Won Esquire’s Chef of the Year; currently shilling Esquire’s award harder than I shilled Farmshop. Is that even possible? I mean, I spew infinite amount of verbal garbage just to eat at Farmshop over til the fat man stops singing. And so Rivera wins the most fucking annoying plating in ’11. Witness these fawn bombs:
Playa, being the cousin restaurant to Rivera, is also paying tribute to Chef Sedlar’s classic dishes covering the 80s to the 90s. From this menu one can pay $9 for few shrimp hard shell tacos (“taquitos”, per menu), prepared in a nouveax way only if this was 1990 instead of 2012. Or try slices of chicken ballotine, seen to the right above. The shrimp tacos were enpointe, in an Ortega kind of way. If you’re a new American trying Mexican food for the first time, these could be the tacos that induced jizz.
Oddly, here one could’ve tasted the best lick-worthy chocolate dessert in ’11. Let’s call this Playa rec a draw. Come for dessert, late, so you don’t have to deal with the atrocious valet-powered parking on Beverly, skip the food and the offensive product placement.
La Casita Mexicana
I really, REALLY wanted to like this food. TeamSoul has a lust-hate relationship with chilaquiles, especially the mole doused varieties. The thought of eating fried corn (ick) chips (double ick) at 10:30am is so damned disgusting, yet people make chilaquiles pilgrimages every weekend. And here is the residence of 1 the nicest freakin’ chef (I’ve only met one) EVER. Jaime is a bear. No, not THAT kind of bear. But.. like.. kitchen gangsta with a storied heart. Alas, La Casita demands to be visited during dinner. The mole was watery, the enchilada equal to that of carnicerias/super mercatos. Perhaps brunch is stuff only fit for church-going non-vampires. Opinion: undecided.

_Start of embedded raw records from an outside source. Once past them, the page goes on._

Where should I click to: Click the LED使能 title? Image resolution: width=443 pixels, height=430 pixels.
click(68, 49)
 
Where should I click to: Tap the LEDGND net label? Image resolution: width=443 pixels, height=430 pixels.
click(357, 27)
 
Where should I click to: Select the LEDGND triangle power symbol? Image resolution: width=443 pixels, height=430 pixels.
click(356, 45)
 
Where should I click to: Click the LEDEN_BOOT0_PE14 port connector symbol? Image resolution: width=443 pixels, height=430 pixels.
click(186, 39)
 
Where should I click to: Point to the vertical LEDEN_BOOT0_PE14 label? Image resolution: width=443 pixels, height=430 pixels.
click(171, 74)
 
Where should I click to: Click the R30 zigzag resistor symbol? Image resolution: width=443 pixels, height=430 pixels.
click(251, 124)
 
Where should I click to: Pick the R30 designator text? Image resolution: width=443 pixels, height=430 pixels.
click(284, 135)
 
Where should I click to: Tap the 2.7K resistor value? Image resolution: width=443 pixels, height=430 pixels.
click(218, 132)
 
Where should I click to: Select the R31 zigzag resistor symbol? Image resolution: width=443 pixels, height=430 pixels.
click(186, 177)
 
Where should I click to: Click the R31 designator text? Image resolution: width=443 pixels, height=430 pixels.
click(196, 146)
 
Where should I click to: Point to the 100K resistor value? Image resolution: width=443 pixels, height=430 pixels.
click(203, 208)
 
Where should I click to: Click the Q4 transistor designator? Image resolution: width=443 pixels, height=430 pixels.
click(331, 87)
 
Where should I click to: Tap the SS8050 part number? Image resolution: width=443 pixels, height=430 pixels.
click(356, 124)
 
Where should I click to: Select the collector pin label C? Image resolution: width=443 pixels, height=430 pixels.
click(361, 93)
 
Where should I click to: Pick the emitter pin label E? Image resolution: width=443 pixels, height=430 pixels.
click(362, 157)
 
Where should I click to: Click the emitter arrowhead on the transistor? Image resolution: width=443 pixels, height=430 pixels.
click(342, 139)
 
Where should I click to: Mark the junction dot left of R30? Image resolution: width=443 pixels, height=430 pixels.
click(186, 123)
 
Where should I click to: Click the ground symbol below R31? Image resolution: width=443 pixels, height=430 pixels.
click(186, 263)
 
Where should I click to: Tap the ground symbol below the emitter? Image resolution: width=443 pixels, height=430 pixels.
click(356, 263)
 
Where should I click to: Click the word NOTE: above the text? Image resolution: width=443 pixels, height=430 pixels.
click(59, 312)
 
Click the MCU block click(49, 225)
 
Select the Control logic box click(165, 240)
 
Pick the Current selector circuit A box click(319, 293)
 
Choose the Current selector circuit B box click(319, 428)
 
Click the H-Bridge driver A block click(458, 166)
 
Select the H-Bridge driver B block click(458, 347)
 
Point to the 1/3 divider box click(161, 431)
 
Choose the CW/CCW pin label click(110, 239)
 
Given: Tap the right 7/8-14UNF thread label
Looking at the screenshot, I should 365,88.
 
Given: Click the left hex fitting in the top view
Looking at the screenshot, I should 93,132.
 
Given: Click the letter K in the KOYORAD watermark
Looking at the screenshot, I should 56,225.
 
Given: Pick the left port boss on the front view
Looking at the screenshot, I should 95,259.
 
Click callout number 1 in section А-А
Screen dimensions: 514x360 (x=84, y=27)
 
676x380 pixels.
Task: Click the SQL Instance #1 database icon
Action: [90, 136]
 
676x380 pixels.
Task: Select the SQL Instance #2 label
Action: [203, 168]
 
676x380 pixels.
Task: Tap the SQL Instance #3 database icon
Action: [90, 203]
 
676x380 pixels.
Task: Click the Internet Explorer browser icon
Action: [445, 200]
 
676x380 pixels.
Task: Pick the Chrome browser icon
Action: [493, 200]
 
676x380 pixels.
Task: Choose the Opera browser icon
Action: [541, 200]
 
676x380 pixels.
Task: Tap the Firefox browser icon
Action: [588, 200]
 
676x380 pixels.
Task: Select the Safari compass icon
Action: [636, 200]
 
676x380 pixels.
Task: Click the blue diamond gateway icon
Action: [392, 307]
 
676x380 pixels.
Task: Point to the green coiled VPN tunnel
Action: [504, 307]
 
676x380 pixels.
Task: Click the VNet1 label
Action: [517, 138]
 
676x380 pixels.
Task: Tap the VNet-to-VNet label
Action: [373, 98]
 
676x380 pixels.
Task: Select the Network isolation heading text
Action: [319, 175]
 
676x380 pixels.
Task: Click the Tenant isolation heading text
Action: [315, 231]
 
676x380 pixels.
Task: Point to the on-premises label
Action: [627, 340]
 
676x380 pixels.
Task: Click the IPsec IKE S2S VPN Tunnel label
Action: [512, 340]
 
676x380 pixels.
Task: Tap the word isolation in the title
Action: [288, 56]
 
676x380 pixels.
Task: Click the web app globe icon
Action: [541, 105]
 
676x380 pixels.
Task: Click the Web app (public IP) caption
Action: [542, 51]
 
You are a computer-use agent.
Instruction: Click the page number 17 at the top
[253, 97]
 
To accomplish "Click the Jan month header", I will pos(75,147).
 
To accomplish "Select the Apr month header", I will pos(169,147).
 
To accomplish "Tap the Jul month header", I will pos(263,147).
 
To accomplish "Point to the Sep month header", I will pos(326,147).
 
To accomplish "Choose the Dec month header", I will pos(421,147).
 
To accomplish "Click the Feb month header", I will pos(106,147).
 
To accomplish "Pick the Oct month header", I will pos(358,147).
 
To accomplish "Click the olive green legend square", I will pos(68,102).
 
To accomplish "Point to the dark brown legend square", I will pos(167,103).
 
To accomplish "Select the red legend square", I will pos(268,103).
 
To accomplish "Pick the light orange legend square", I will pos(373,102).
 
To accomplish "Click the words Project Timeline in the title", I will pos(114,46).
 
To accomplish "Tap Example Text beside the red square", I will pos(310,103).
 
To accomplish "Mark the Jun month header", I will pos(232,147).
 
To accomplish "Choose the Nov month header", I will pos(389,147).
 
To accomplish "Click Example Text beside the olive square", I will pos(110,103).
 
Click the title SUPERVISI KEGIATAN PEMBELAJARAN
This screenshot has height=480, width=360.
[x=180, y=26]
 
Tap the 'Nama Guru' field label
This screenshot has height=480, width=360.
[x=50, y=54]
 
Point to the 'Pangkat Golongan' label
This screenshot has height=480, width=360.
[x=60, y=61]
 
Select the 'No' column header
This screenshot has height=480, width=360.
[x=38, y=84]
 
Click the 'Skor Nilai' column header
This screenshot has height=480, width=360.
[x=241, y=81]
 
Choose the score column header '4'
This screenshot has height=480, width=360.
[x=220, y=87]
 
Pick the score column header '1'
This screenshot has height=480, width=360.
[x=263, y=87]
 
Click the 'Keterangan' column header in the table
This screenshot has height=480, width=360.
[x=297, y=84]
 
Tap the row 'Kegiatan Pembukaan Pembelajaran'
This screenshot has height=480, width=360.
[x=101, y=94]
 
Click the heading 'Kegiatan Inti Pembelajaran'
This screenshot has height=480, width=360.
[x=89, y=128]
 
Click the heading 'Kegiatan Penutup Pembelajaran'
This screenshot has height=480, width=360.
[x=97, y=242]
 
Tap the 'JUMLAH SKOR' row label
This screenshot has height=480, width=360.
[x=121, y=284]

I’ve long voiced, to those who would listen, my psychotic displeasure with Cook’s Torta’s delayed opening. The remodeling took so damned long that I moved away before they opened, before they garnered all the fanfare. This idiot is so driven by that rage that he’s not returned since, despite moving back to the neighborhood. But hey! Guisado didn’t do me wrong like that! More tacos [diatribe — dear Mexican chefs, how about you just give me the meat and vegetables. I don’t want masa; I don’t ever want to roll up another tortilla ever again. Once, I tried to order all the stews at Loteria, and asked ’em to hold the tortilla. The waitress looked like me like I was a crazy gringo. In fact, that’s my resolution right there, no more tortillas in ’12. I don’t care if your dying grandma from Chochola is pressing them a mano in front of me. I don’t want them wet, shaped, or fried.] for everyone! But otherwise, this is really the highlight of what’s new and hot in Los Angeles’s Mexican food. Slow and low roasted meats, distinct variations on a theme, located in a highly Mexican/Latino/Hispanic strip of road. Prices are higher than the taqueria along the same street, but really no one else is paying that much attention to chuleta (en salsa verde), tinga (de pollo), and bistek (en salsa roja) as this joint. And yes, they do it up spicy. Don’t ask for extra habanero salsa, cuz it will make you sweat the mole casi poblano right out like the vapors.
What a pisser. Yes, Ciros been around since 1972. It’s almost laughable to not recognize their survival as the result of being located directly across El Tepeyac. 2011 was ending on a high grubbing note until this joint brought New Years crashing down. The torta de machaca was forcibly flushed out by the intestine over 2 days and it made the toilet beg for Draino. The tender shredded beef scrambled with eggs (machaca) was tad tasty when stuffed inside a torta. Can’t say the same for the rather pathetic chicken taquitos. How bad is this place? Every platilo is served with shredded lettuce. How is shredded iceberg relevant, or necessary in an authentic Mexican restaurant? What role does it play in being an “essential” ingredient inside an “essential” Los Angeles restaurant? Freakin’ foul.
Total Tally: 1.5 out of 4, which is slightly lower than Tebow’s completion rate.